I should mention that since 1998, Camp Negev (not its real name) has changed drastically and the leadership is much better. It is no longer acceptable to leave the kids unattended or to smoke weed at the camp. As I understand it, it was in or around 2002 when some serious changes began to take place. I couldn't tell you exactly when it happened, because I could not get hired as a counselor. Further down the line I learned that there is Asperger's awareness training that takes place during orientation. However, since 1998 I have still seen this dynamic of "getting caught with one's pants down" in the real world. If anybody besides me gets caught screwing up, no big deal. It's an isolated incident. If I do? People read way too much into it and what my intentions are and what it means about me. In some cases, this type of misunderstanding has gotten me fired from jobs. 

And finally, one thing I began to notice in the summer of 1998 that sticks with me to this day is that when I think a situation is going downhill or that something is going on regarding me that I'm not aware of, I'm usually right. I may have had difficulty with social cues, but during the summer of 1998 I picked up on subtle cues that led me to correctly believe that people were scrutinizing me beyond the superficial (ie beyond "prove that you can work with kids").

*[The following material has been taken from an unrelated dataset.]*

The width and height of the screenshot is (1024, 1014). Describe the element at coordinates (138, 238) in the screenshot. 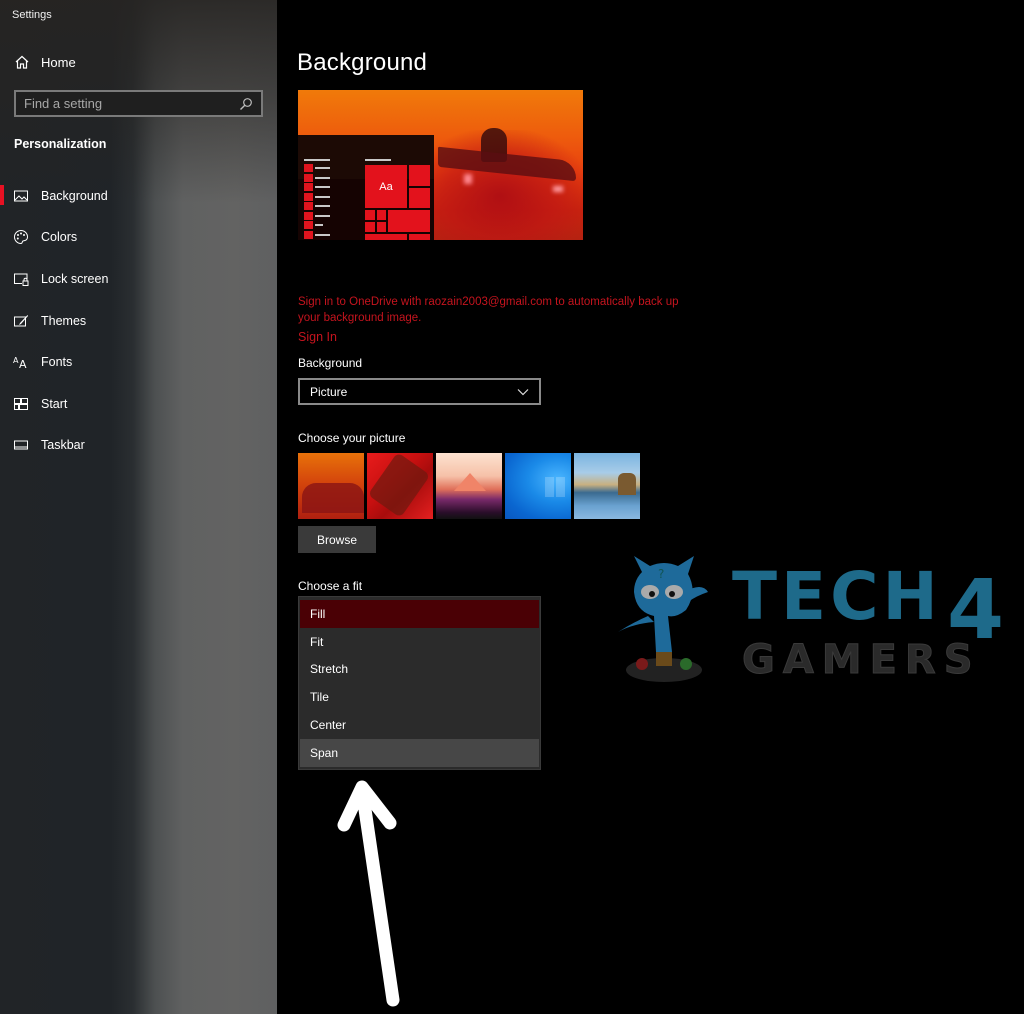

I see `sidebar-item-colors: Colors` at that location.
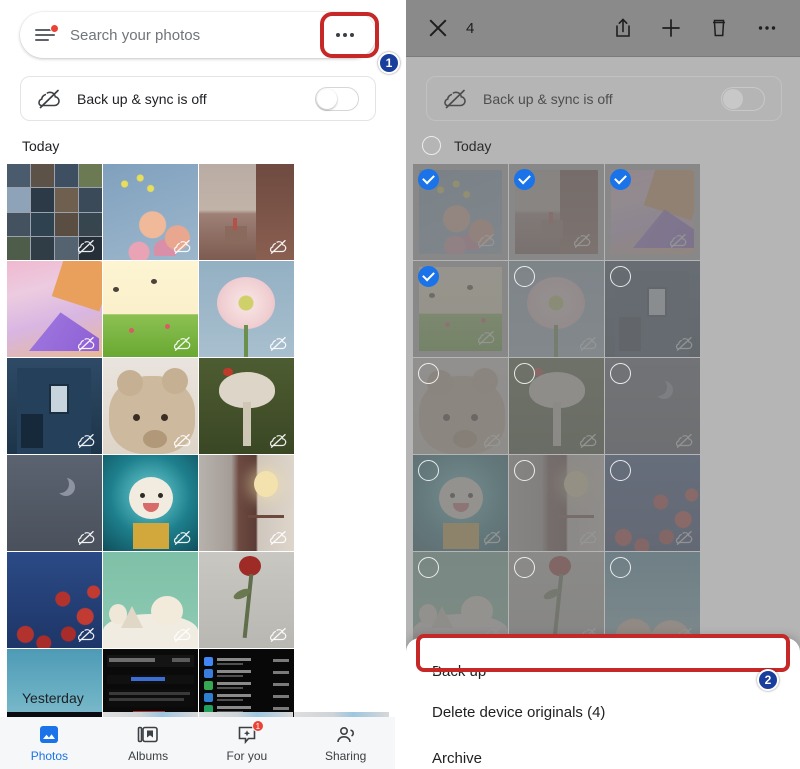 This screenshot has height=769, width=800. Describe the element at coordinates (54, 28) in the screenshot. I see `notification-dot` at that location.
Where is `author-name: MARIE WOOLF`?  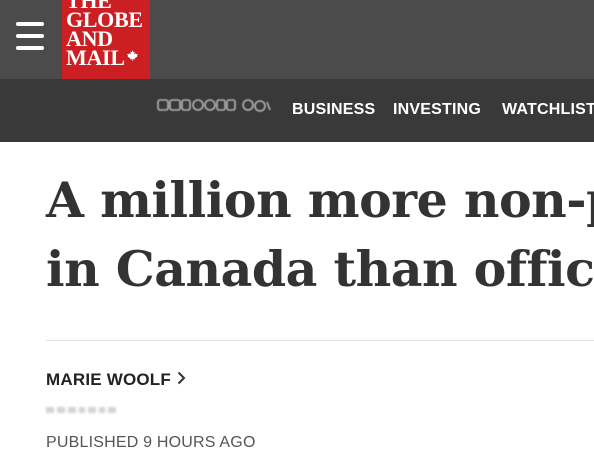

I knew very clearly when they said one thing and all I was hearing was the tip of the iceberg. "We have some concerns." There was a time when I would have read that as, "We have some concerns." In fact, I think many people would. But ever since 1998, that word has been more loaded for me. "Concerns" means, "You are a problem and we are watching every move you make. And everything you do is subject to microscopic examination." Beyond this example, I can't articulate exactly what I mean. But I've seen it a number of times since then. I have had to learn to read more deeply into things than most people, because they don't have a history of social failure.

Despite everything, the summer of 1998 was overall a fun, memorable summer for me. But I still won't forget the frustration I felt in certain situations. And because of the lessons I took away from it that are still relevant, it does not seem as long ago as it should.